Director Matthew Vaughn of “Kick Ass” fame is clearly working through his James Bond phase. Taking the acclaimed comic book as a starting point, he introduces “Harry Hart/Galahad” (Colin Firth), a gentleman super spy.

Harry is part of the “Kingsman” an English super secret, well equipped and terribly refined organisation dedicated to preserving order, one well cut suit at a time.

The group have enormous resources, the best gadgets and a line in extreme violence should circumstances dictate. When one of their number is sliced in half by a female assassin with blades for legs, that trigger point has been reached.

Harry owes his colleagues lad a favour after a mission gone wrong and when Eggsy (Taron Egerton) calls when in trouble again, there is a glimmer of hope that he may have the right stuff. Ultra competitive training montage then tracks his progress.

The father/son or mentor relationship is framed by an overall dastardly plot hatched by silicon valley billionaire type Richmond Valentine (Samuel L Jackson).
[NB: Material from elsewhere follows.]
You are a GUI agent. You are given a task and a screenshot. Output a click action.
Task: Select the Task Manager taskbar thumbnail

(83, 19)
Valentine is inexplicably played by Jackson with an unnecessary lisp, as he plots the worlds downfall one mobile phone at a time.
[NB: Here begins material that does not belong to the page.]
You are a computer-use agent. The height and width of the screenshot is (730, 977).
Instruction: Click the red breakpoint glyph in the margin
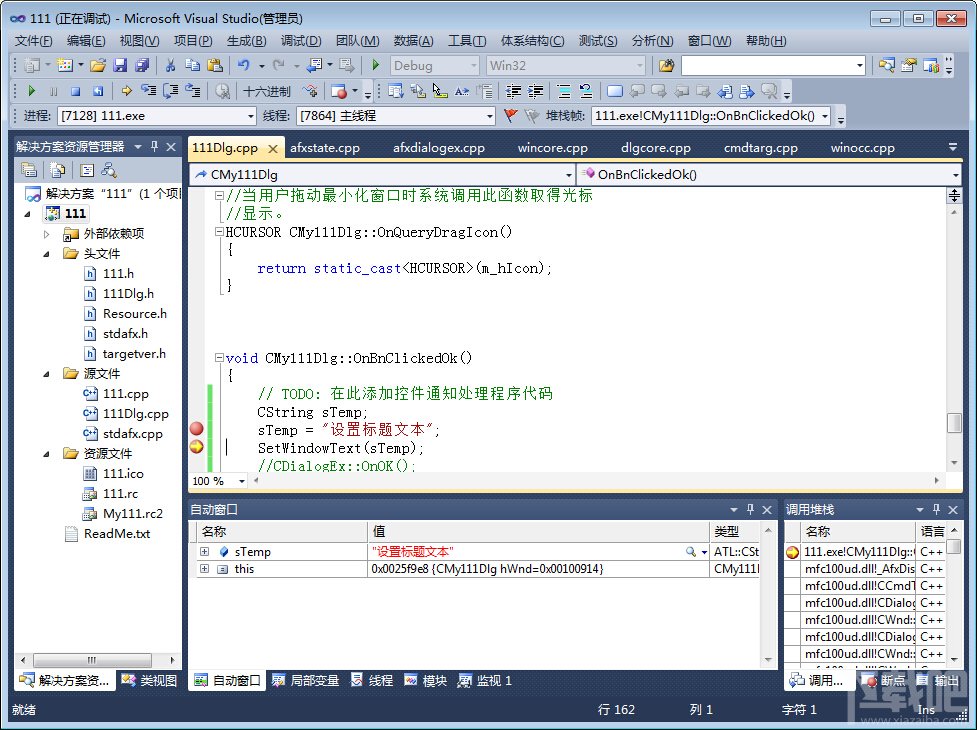196,427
The film makes several nods to Bond and clearly wants to distance itself from the more serious Craig 007 outings, shooting for broad comedy in parts and extreme violence in others. A scene based in a church (admittedly before recent US shootings) is ridiculously over the top and some might argue irresponsible, give the innocuous setting and people involved.
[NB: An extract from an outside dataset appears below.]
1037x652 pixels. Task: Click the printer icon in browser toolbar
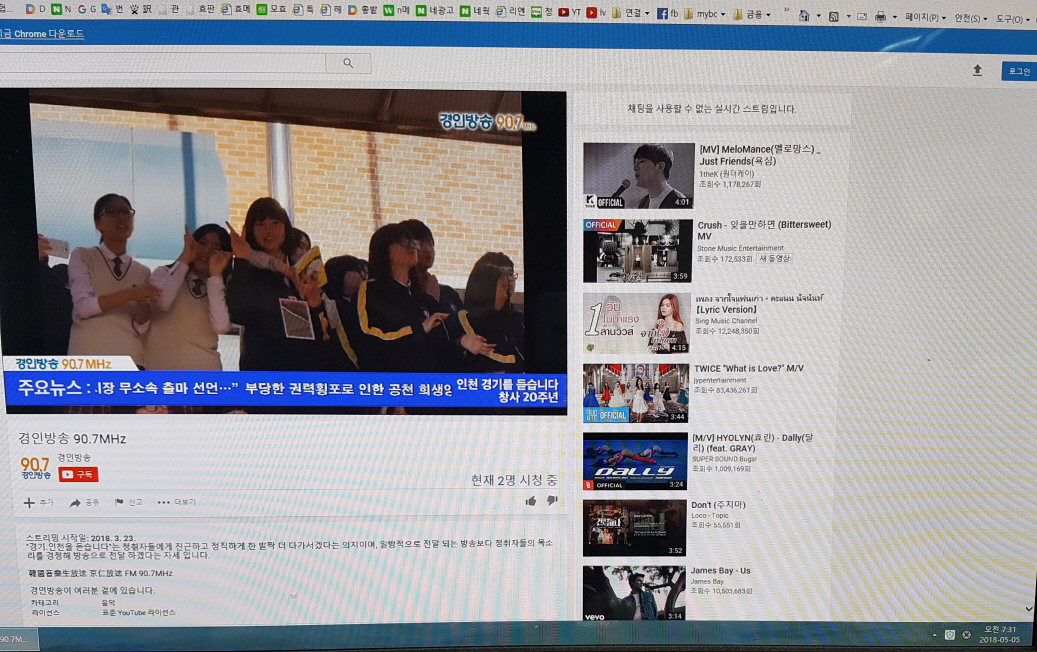(x=880, y=17)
Whilst the film is enjoyable until about halfway, the church scene heralds a lurch into a weaker film, as if the makers lost faith in the reasonable foundations laid earlier on.

Firth is solid as you would expect, Michael Caine as the agency boss adds gravitas and Mark Strong as head of training is more than adequate. Egerton in his first feature role tends to be lost in this acting company, coming across with little charisma, once his urban street urchin persona is trained out of him.

Overall a rather crass glorification of violence, poor story telling and with some sexist overtones, which is disappointing as the film could and should have been so much better.


Following a promising start, this is somewhat of a wasted opportunity, essentially a film of two halves. Firth and the story deserve better.

Enjoyable to the halfway point but serving up such casual gratuitous violence as mainstream entertainment is troubling, yet anyone under 30 will undoubtedly just think it’s cool.